Como nos bons escritores e argumentistas, o caminho do primeiro ao terceiro ato — neste caso servindo como uma mais do que adequada metáfora para a composição de If— mostra-se quase sempre imprevisível e prazeroso de ultrapassar. Mesmo seguindo os passos que vêm nos livros e tutoriais, há sempre algo de novo nas faixas, um toque que os garotos que pegam pela primeira vez no Garage Band ou Cubase não conseguem replicar de imediato, e que suspeitamos que os produtores da Tsuno só dominam pela longa experiência que têm com instrumentos ditos “reais”.

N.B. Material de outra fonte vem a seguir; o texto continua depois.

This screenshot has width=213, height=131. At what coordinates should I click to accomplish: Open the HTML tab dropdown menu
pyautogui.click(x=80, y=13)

“EXQVIS”, composta a meias com DWARF, é o cartão de visita final para o disco — que, nem de propósito, tão bem começa arrepiado pelos synths em “Chrysalis”. Um tema maior (o melhor de If, dir-se-ia, sem vergonhas), que nos leva numa odisseia sinestética — o equivalente ao fosfeno de olhos bem abertos — por entre as identidades criativas de cada um dos dois produtores; não conseguimos dizer se é uma faixa mais à Raccoon ou à DWARF, e isso é o que nos deixa clara a abertura para a experimentação e autoconhecimento por parte dos dois músicos. Quintino ajudou na masterização e o comparsa de editora seguiu os conselhos, havendo no disco uma implícita relação mestre/discípulo, que aliás só fica mais exposta se conhecermos as personagens na via real e passarmos a associar rostos a personalidades.

A Tsuno e os seus discos vão-se munindo do companheirismo de bairro, crescendo a passos bem medidos entre o olhar dos irmãos mais velhos da Gin & Juice  e Match Attack, que tão bem têm acolhido DWARF e EGBO nas suas noites vibrantes pela noite lisboeta. If, se as coisas correrem de feição, poderá muito bem ser o disco seguinte a rodar pelas playlists das festas mais vibrantes da nova electrónica. Entretanto, o caminho para o futuro já se vai traçando: os longa-duração de DWARF e Raccoon estão na calha, prontos para sair dos apartamentos que se separam por uma paragem apenas na distinta, ecuménica e tão multicultural linha Verde.

Os tempos vindouros serão certamente cintilantes, agora que nasce mais um coletivo no burgo que tanta gente diferente acolhe, como tão bem mostrou Sérgio Tréfaut no seu magnum opus. Vive-se, entre outras coisas, o fervor ardente dos tempos, trazendo-nos ele o melhor do que se pode pedir na urbe: músicos jovens, com a cabeça polvilhando de ideias artísticas, culturais e sobretudo cooperativas — estranhamente, os novos dias reaproximaram os amigos que têm crafts diferentes, ideologias diferentes e modus vivendi ainda mais distintos: cada um deles é agora uma peça óbvia e bem retalhada neste manto que é a música alternativa lisboeta. Os 2010’s sucedem aos anos zero com uma ideia em mente: é do coletivo que se quer partir, para que finalmente se chegue ao indivíduo, e dele se extraia o melhor que nos tem a ofertar. Nós, aqui, neste canto escuro das pessoas que escrevem coisas, só podemos acenar com a cabeça e, como quem faz o controlo de qualidade nas grandes fábricas, assinalar o nosso “certo”. Vai tudo bem, aqui na capital.